### Written instruction
Render the listing below as a JSON list of strings, with one string for each line and any blank lines left out.

□ □ □ □

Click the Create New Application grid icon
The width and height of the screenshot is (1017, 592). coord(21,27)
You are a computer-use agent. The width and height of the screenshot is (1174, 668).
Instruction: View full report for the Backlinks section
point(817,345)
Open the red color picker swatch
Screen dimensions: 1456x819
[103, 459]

□ □ □ □

### Reply to the task
[
  "Click the Create New Application grid icon",
  "The width and height of the screenshot is (1017, 592). coord(21,27)",
  "You are a computer-use agent. The width and height of the screenshot is (1174, 668).",
  "Instruction: View full report for the Backlinks section",
  "point(817,345)",
  "Open the red color picker swatch",
  "Screen dimensions: 1456x819",
  "[103, 459]"
]